Cities could also generate revenue to support public space allocated to scooter parking,” he writes.
Underpinning such a radical approach to mobility management is data, and the introduction of Bird’s GovTech platform coincides with the emergence of a host of new data sharing apps and platforms.
Remix (see box) and Ride Report are among several examples of services enabling cities to build a picture of the various different ways that public transit, streets, and mobility modes such as scooters might work together.
Oleg Pachkovets, Director at Gemalto IoT, says cities must now consider how electric scooters themselves will interact with the built environment.
“As scooter companies mesh with larger transit systems it’s [crucial] they identify and patch issues to avoid becoming entry points for hackers looking to infiltrate infrastructure networks,” he argues.
Pachkovets says new cybersecurity certification programmes for devices connected to Internet of Things (IoT) developed by the US wireless association, CTIA, AT&T, Verizon, and T-Mobile, should put enough “pressure on companies to secure their devices at the drawing table instead of the streets”.

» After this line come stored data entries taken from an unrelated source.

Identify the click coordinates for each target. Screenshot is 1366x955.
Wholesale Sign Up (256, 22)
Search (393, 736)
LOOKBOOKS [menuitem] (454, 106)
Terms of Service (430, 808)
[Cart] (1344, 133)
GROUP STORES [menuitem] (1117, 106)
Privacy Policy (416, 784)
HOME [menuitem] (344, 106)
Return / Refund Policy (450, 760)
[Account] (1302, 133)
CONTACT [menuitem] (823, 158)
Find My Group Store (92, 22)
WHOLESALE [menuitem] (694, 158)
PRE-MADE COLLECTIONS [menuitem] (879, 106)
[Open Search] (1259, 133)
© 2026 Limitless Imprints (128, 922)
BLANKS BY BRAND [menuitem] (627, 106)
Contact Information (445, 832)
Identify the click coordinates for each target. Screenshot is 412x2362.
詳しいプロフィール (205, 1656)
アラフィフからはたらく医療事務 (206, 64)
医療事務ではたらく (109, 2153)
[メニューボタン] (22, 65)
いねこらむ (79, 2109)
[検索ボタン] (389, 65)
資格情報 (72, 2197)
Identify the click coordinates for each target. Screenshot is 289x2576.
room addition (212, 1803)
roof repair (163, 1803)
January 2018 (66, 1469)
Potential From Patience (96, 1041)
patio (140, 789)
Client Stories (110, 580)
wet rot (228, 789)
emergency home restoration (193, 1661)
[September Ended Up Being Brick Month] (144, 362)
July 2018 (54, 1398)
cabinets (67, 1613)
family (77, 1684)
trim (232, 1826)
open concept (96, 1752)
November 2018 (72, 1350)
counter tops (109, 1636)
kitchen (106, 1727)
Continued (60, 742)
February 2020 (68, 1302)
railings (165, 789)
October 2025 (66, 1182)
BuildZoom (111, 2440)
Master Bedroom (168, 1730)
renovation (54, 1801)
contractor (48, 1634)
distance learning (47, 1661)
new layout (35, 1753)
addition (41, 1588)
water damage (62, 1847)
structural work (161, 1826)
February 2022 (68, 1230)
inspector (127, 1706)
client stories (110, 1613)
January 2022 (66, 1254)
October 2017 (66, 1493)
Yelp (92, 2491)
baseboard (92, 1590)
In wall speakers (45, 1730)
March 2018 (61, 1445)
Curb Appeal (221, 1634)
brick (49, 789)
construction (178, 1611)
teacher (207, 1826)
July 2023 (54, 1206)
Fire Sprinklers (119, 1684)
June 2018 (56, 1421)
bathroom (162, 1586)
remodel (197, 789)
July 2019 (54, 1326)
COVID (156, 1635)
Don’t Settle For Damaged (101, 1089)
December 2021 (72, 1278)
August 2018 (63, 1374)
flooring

Doing so, he says, will ensure electric scooters are buzzing around cities many years from now.
Remix is an online urban design tool that helps city planners to design new transport routes and get an immediate understanding of the cost and impact of any proposed changes on the local demographics.
Features include the ability to visualise travel paths and popular destinations for electric scooters. This information can be broken down by company and rules like ‘no parking’ added to specific areas.
The application is currently used by 4,000 planners in over 300 cities, to plan everything from day-to-day operations and short-range services, to long-term visions reaching decades into the future.